# Texto de estudo
Por Josias de Souza
O surto de descaramento que varre Brasília registrou duas novas manifestações. Numa, um desembargador convocado para atuar como ministro do Superior Tribunal de Justiça, Jesuíno Rissato, anulou condenações impostas pela Lava Jato a 13 pessoas. Entre elas o ex-ministro Antonio Palocci, o ex-tesoureiro do PT João Vaccari Netto, o ex-príncipe das empreitadas Marcelo Odebrecht e o casal de marqueteiros de antigas campanhas petistas João Santana e Mônica Moura.
Noutra erupção de desfaçatez, o ministro do Tribunal de Contas da União Raimundo Carreiro força a porta para votar no plenário do órgão auditoria nos gastos do cartão de crédito corporativo de Bolsonaro. Relator do processo, Carreiro foi indicado pelo presidente para o cargo de embaixador do Brasil em Portugal. Corre no TCU um pedido de suspeição contra ele. Mas Carreiro não se deu por achado. Seu relatório sobre a auditoria seria votado nesta quarta-feira, em sessão secreta. O absurdo foi momentaneamente adiado. Mas o ministro-embaixador insiste em retomar o assunto na semana que vem.
No caso do STJ, o doutor Jesuíno anulou sentença emitida pelo então juiz Sergio Moro em 2017. Refere-se a uma megacorrupção de cerca de R$ 200 milhões. Coisa confessada e comprovada. Não se discute o roubo, mas a foro de julgamento. Alegou-se que parte do desvio financiou o caixa dois de campanhas eleitorais do PT. E o juiz, escorando-se em jurisprudência do Supremo Tribunal Federal, determinou que o processo recomece do zero na Justiça Eleitoral. Jesuíno substitui no STJ o relator da Lava Jato, ministro Felix Fischer, que está de licença médica. O titular do posto não tomaria decisão semelhante à do substituto.
No episódio do TCU, o ministro Raimundo Carreiro aguarda apenas que o Itamaraty defina uma data para que assuma a embaixada brasileira em Lisboa. Mas ele se sente à vontade para julgar os gastos do cartão de Bolsonaro. Numa conversa com a Folha, ele atribui o pedido para que se declare suspeito não à indicação para a embaixada, mas ao fato de ter sido elogiado por Bolsonaro. "Não vou declarar-me suspeito", ele disse.
O Congresso deveria analisar a hipótese de votar um projeto de Constituição que o historiador Capistrano de Abreu sugeriu para o Brasil há mais de um século. Teria apenas dois artigos. Artigo 1º: Todo brasileiro deve ter vergonha na cara. Artigo 2º: Revogam-se as disposições em contrário.

# Dados fornecidos
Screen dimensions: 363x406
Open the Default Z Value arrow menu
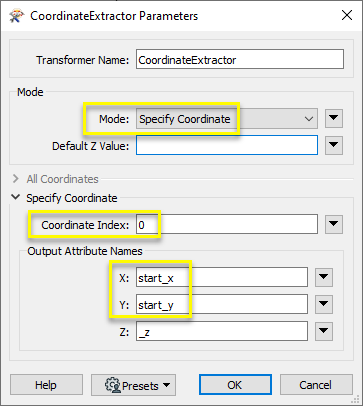coord(334,145)
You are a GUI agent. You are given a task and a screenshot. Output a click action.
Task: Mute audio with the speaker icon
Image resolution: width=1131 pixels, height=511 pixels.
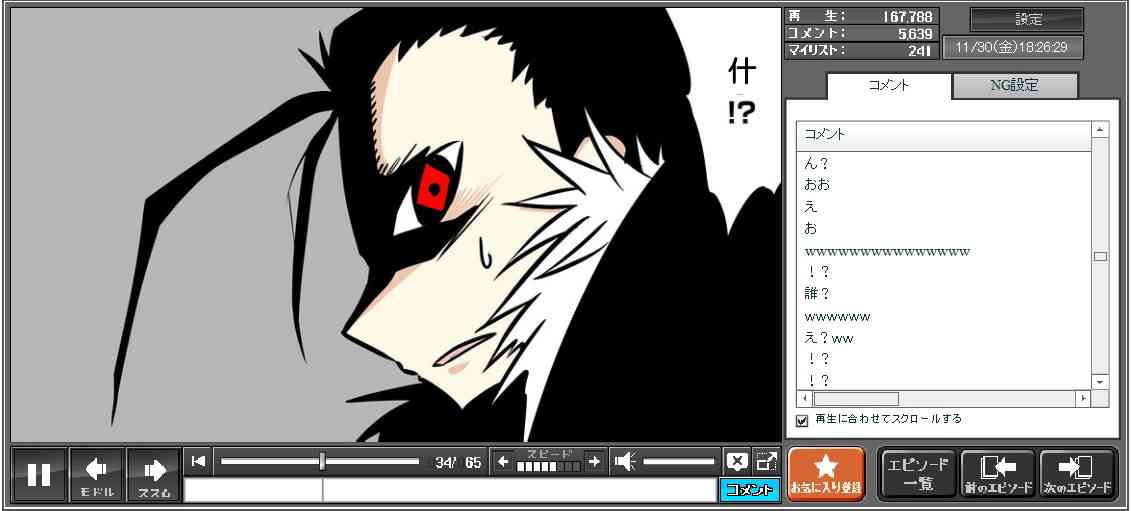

# Exercícios
1. Traduza para o inglês a seguinte frase do texto de estudo: "Jesuíno substitui no STJ o relator da Lava Jato, ministro Felix Fischer, que está de licença médica."
2. Conforme o texto de estudo, em que ano o então juiz Sergio Moro emitiu a sentença anulada por Jesuíno Rissato?
3. Transcreva do texto de estudo o trecho iniciado em "No caso do STJ, o" e encerrado em "à do substituto.".

# Respostas do exercício
1. At the STJ, Jesuíno is replacing the Lava Jato rapporteur, Justice Felix Fischer, who is on medical leave.

2. Em 2017.

3.
No caso do STJ, o doutor Jesuíno anulou sentença emitida pelo então juiz Sergio Moro em 2017. Refere-se a uma megacorrupção de cerca de R$ 200 milhões. Coisa confessada e comprovada. Não se discute o roubo, mas a foro de julgamento. Alegou-se que parte do desvio financiou o caixa dois de campanhas eleitorais do PT. E o juiz, escorando-se em jurisprudência do Supremo Tribunal Federal, determinou que o processo recomece do zero na Justiça Eleitoral. Jesuíno substitui no STJ o relator da Lava Jato, ministro Felix Fischer, que está de licença médica. O titular do posto não tomaria decisão semelhante à do substituto.